▶ Verilen metin:
==========
Birileri ortaya büyük vaatlerle çıktığı zaman, gün bugündür deyip sonucunu düşünmeden hemen üstüne atlar mısınız? Yoksa biraz mesafeli yaklaşıp önce size ne demek istediğini mi değerlendirirsiniz? Ben ikinci seçeneği tercih edenlerdenim. İlkini tercih etmek de mümkün bu arada. Önemli olan tercih ettiğiniz şeyin size iyi gelmesi.
Fox TV’de geçtiğimiz hafta Ne Seninle Ne Sensiz adında yeni bir program yayınlanmaya başladı. Daha önce haber spikeri olarak tanıdığımız ve sonra gündüz televizyonunun en çok konuşulan programlarından Kısmetse Olur ‘un sunucusu olan Seda Akgül, bu programın da sunucusu. Program, fena halde iddialı! Evlilikleri, aileleri kurtarmak, mutsuz evlilikleri düzeltmek, sorunları çözmek için geliyoruz diyorlar.
==========
[Ekran öğesi konum kayıtları]
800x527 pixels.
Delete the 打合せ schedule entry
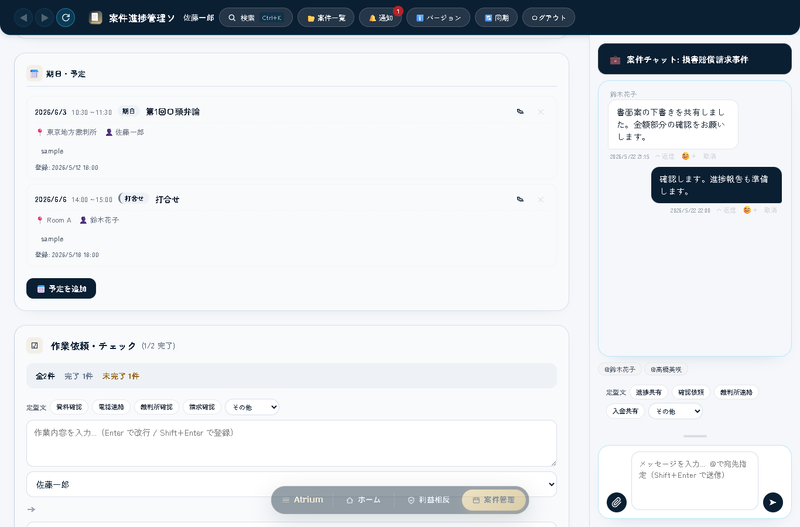pyautogui.click(x=540, y=199)
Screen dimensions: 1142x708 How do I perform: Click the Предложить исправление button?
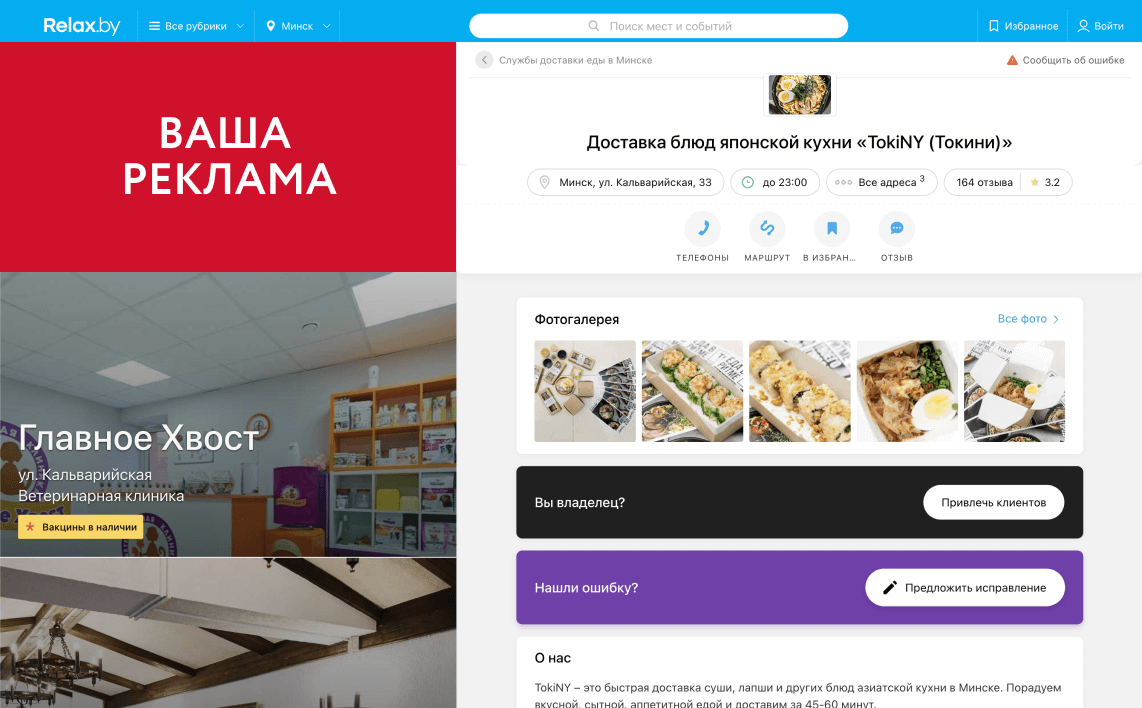(965, 588)
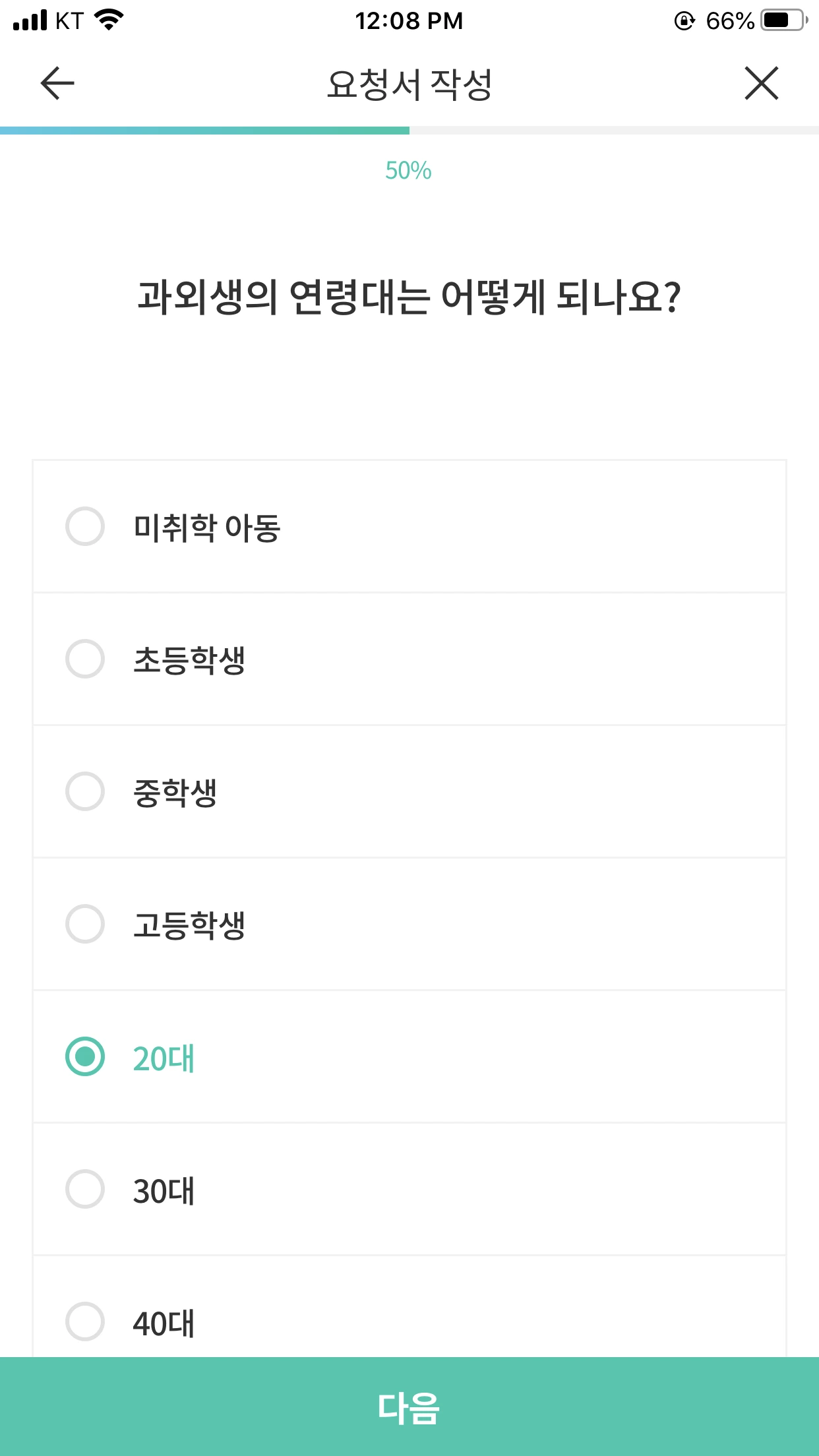Tap the 50% progress label

click(x=408, y=171)
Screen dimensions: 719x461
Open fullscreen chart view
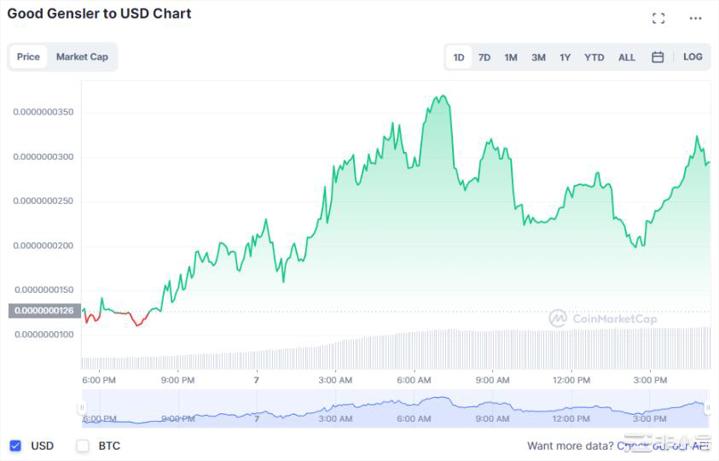(658, 18)
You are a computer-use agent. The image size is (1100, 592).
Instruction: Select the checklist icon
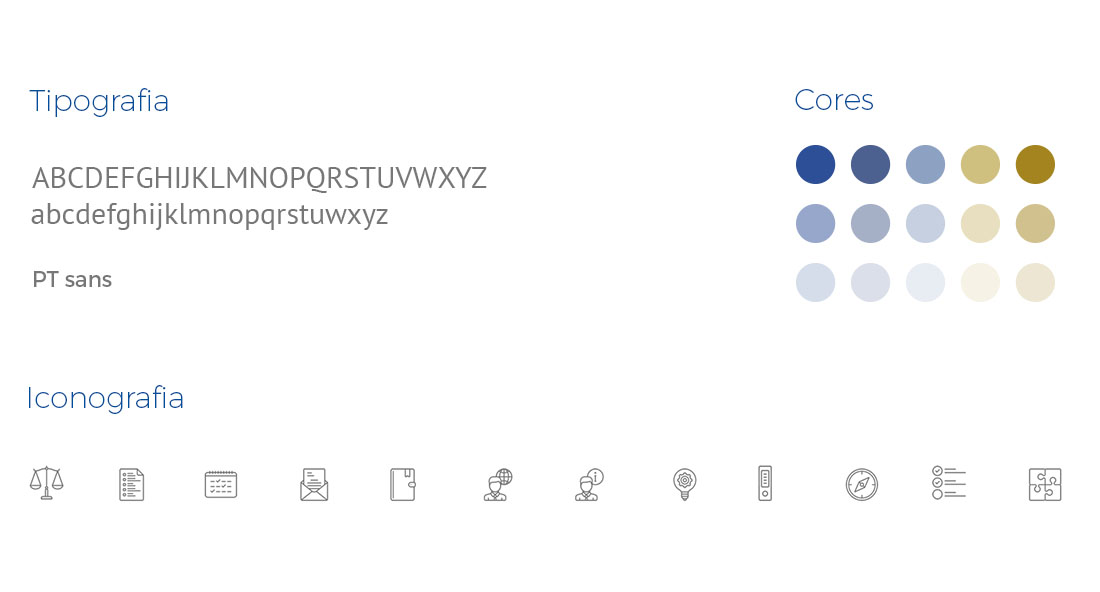pos(948,482)
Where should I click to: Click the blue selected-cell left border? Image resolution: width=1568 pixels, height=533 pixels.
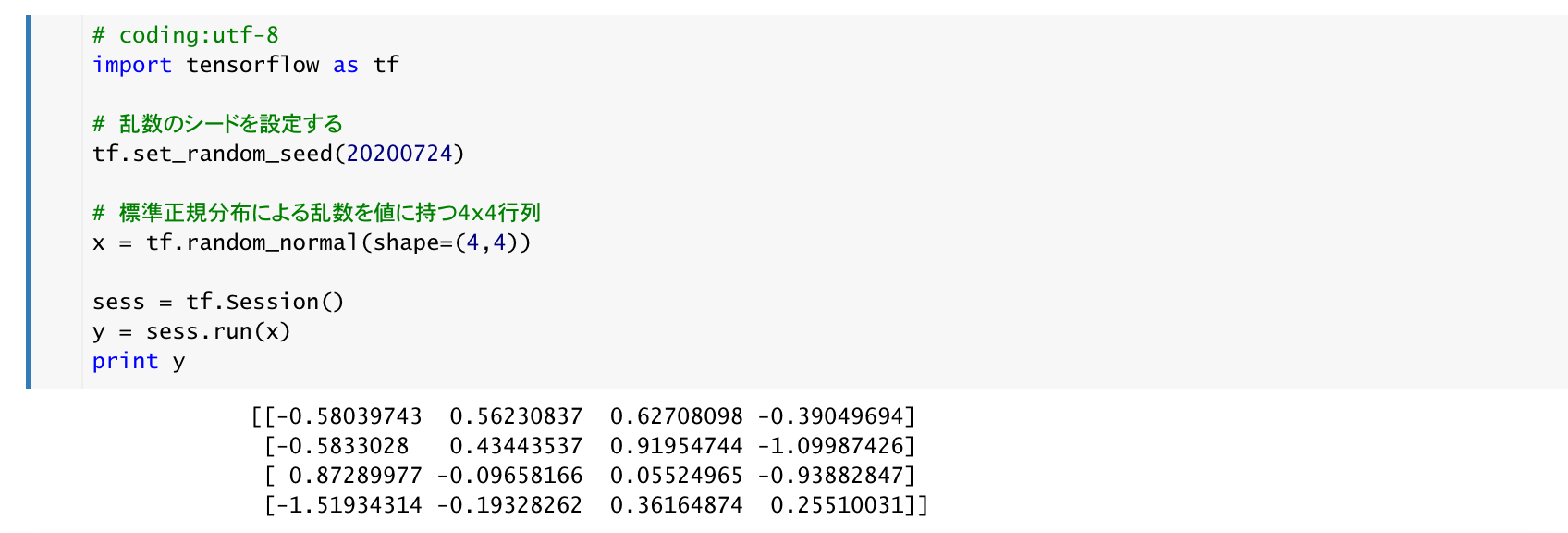29,201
==========
▶ Talimatlarınız: Ne Seninle Ne Sensiz programı hakkındaki metinde "Birileri ortaya büyük" sözünden "size iyi gelmesi." sözüne kadar uzanan kısmı, iki uç da dahil olmak üzere hiç değiştirmeden yeniden yazın. Yalnızca metinden yararlanın.

▶ Tamamlanan görev:
Birileri ortaya büyük vaatlerle çıktığı zaman, gün bugündür deyip sonucunu düşünmeden hemen üstüne atlar mısınız? Yoksa biraz mesafeli yaklaşıp önce size ne demek istediğini mi değerlendirirsiniz? Ben ikinci seçeneği tercih edenlerdenim. İlkini tercih etmek de mümkün bu arada. Önemli olan tercih ettiğiniz şeyin size iyi gelmesi.